Definition and Characteristics

  • Linear Data Structure: An arråay is a collection of elements that are stored in contiguous memory locations.
  • Indexed: Each element in an array is identified by an array index, starting from 0 in most programming languages.
  • Homogeneous: All elements in a standard array are of the same type, which allows for efficient access to elements.

Types of Arrays

  1. One-Dimensional Arrays: The simplest form of an array, representing a linear sequence of elements. For example, [10]int; in Go declares an array of 10 integers.

representation of an array

var myArray [6]int

myArray[0] = 2
myArray[1] = 4
myArray[2] = 12
myArray[3] = 7
myArray[4] = 10
myArray[5] = 1
graph TD;
    subgraph Array
    0((0)) --> A[2]
    1((1)) --> B[4]
    2((2)) --> C[12]
    3((3)) --> D[7]
    4((4)) --> E[10]
    5((5)) --> F[1]
  1. Multi-Dimensional Arrays: Arrays with more than one level of indexing, commonly used to represent matrices or grids. For example, a 2D array can be declared as var matrix [3][3]int in Go. e.g.

representation of a multidimentional array

    matrix = [3][3]int{
        {2, 5, 20},
        {12, 25, 7},
        {0, -1, 4},
graph TD;
    subgraph Matrix
    00((0,0)) --> A[2]
    01((0,1)) --> B[5]
    02((0,2)) --> C[20]
    10((1,0)) --> D[12]
    11((1,1)) --> E[25]
    12((1,2)) --> F[7]
    20((2,0)) --> G[0]
    21((2,1)) --> H[-1]
    22((2,2)) --> I[4]

Operations and Properties

Note that this table generally applies to simple, fixed-size arrays. Dynamic arrays (like slices in Go) might have different complexities due to resizing operations.

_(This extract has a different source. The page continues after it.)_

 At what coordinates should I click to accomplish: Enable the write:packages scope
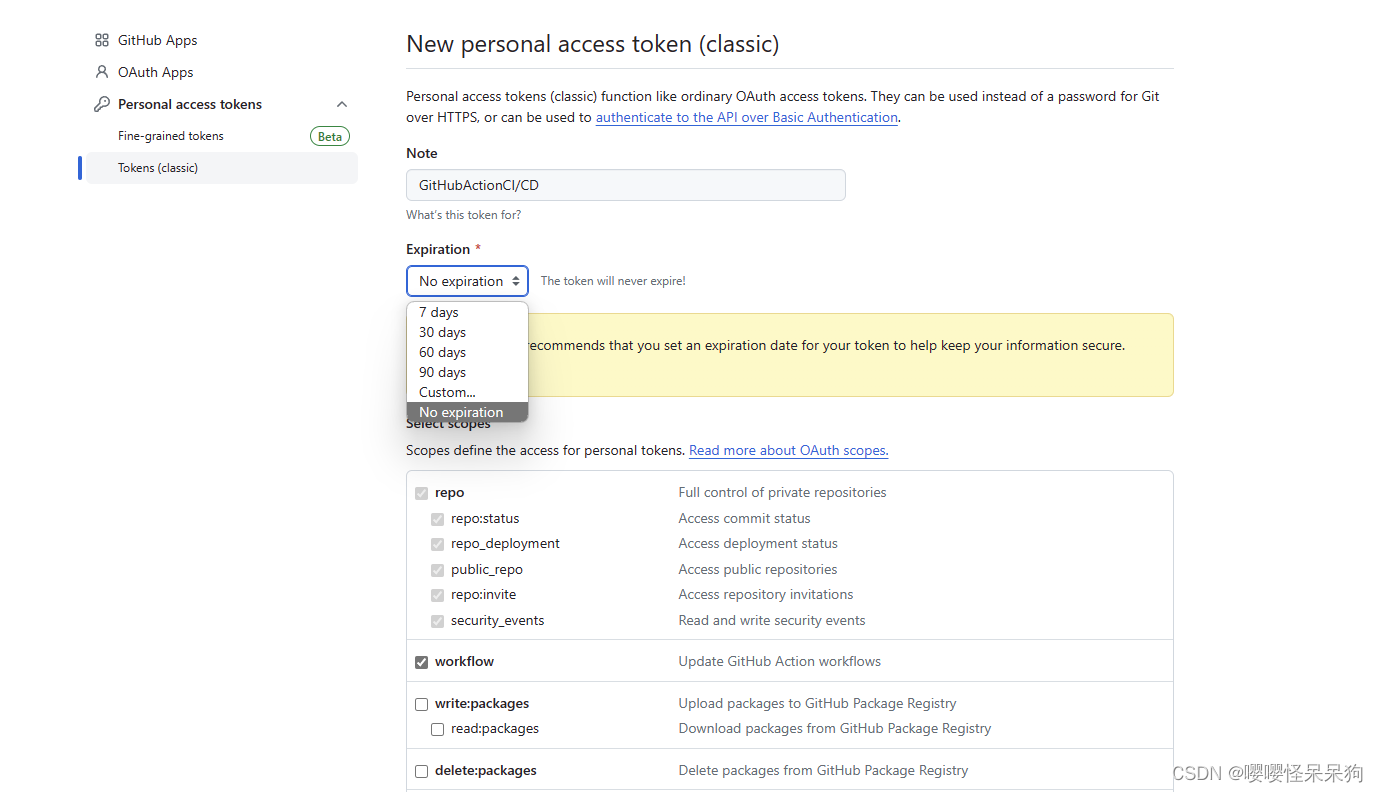(421, 704)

Operation Time Complexity Comments
Access O(1) Constant time due to direct indexing.
Search O(n) Linear search is O(n); however, if the array is sorted, binary search can be O(log n).
Insertion O(n) Inserting at the end is O(1) for dynamic arrays (amortized), but O(n) for fixed-size arrays due to shifting elements.
Deletion O(n) Deleting the last element is O(1), but O(n) for other positions due to shifting elements.
Appending O(1)* Generally, appending is O(1), but if a dynamic array needs to resize, it’s O(n). This is amortized O(1) over many append operations.
Size O(1) Determining the size of an array is a constant time operation.
Traversal O(n) Traversing all elements in an array is O(n).
  • Accessing Elements: Constant time operation (O(1)) because elements are stored in contiguous memory locations. Access is done via the index, like arr[3].
  • Insertion/Deletion: Generally not efficient in basic arrays as it involves shifting elements. This is an O(n) operation, where n is the number of elements in the array.
  • Size: In most static array implementations, the size is fixed and determined at the time of declaration. Dynamic arrays or vectors (like those in C++ STL or Java ArrayList) can adjust their size during runtime.


  • Simplicity: Easy to understand and use.
  • Efficient Access: Due to contiguous memory allocation and indexing, reading elements is very efficient.
  • Cache Friendly: Due to contiguous memory usage, arrays make better use of CPU cache.


  • Fixed Size: The size of static arrays is fixed, which can lead to either wasted space or insufficient capacity.
  • Poor Insertion/Deletion Performance: Requires shifting elements, which is inefficient for large arrays.


  • Used as the building block for many other data structures like heaps, hash tables, etc.
  • Efficient for scenarios where random access is more frequent than insertion/deletion.
  • Useful in algorithms that require sequential or fixed-size storage, like sorting algorithms.

Implementation Considerations

In many high-level programming languages, there are advanced versions of arrays with additional features. For instance, in Go, slices are a more flexible version of arrays that can grow or shrink in size. Similarly, in Python, lists are dynamic arrays that can grow or shrink in size. Similarly, in Java, the ArrayList class provides dynamic array implementation with more flexibility than a standard array.

Understanding arrays is foundational for delving into more complex data structures and algorithms, as they often underlie the implementation of these more advanced structures.